Pour rester collé sur la période noëlesque voici un passage de réécriture de la vie de Jésus (d’un point de vue d’un agent de la CIA) qui m’a bien fait sourire…. – page 219):
…. »après tout, la sanglante conséquence de Noël – non célébrée de peur qu’elle ne plombe l’ambiance de la saison – fut le massacre des Innocents ordonné par Hérode. Joseph de Marie exfiltraient le vrai bébé – la ressource de Dieu, excusez du peu – en le faisant passer en douce de l’autre côté de la frontière ennemie, puis le ramenèrent de la même manière une fois que les choses se furent tassées et en firent un agent dormant pendant trente ans. En utilisant comme couverture le métier de charpentier. Oh, il y eut bien quelques gaffes de temps à l’autre : l’eau en vin et des remarques trop précoces, entre autres au Temple , mais dans l’ensemble, tout se déroula comme prévu jusqu’au jour ou Dieu eut besoin de ses services, et hop, l’agent dormant sortit de son sommeil et le voilà parti pour une campagne révolutionnaire de trois ans qui se terminera comme toujours dans ces cas-là : procès truqué, torture, exécution et corps resté introuvable.
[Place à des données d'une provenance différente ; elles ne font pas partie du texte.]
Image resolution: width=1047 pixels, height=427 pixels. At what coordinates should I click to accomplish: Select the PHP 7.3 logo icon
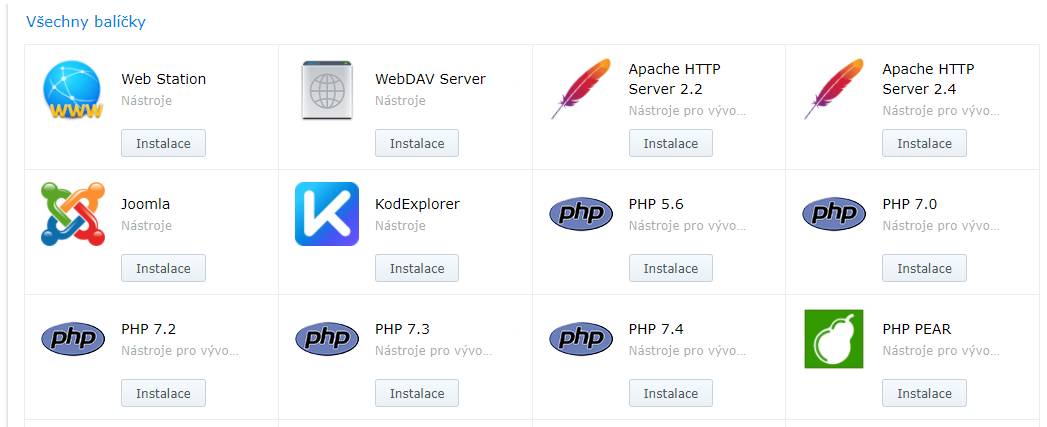[327, 339]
Si le propre agent de Dieu n’a pas l’ombre d’une chance, alors qui?….. »
Je lis qu’un nouveau livre de Don Winslow va sortir en mars 2015 : « Missing : New York » (il est sorti en Allemagne en 10.2014) – avec un nouveau détective : Frank Decker (roman considéré comme « conventionnel » par la critique allemande.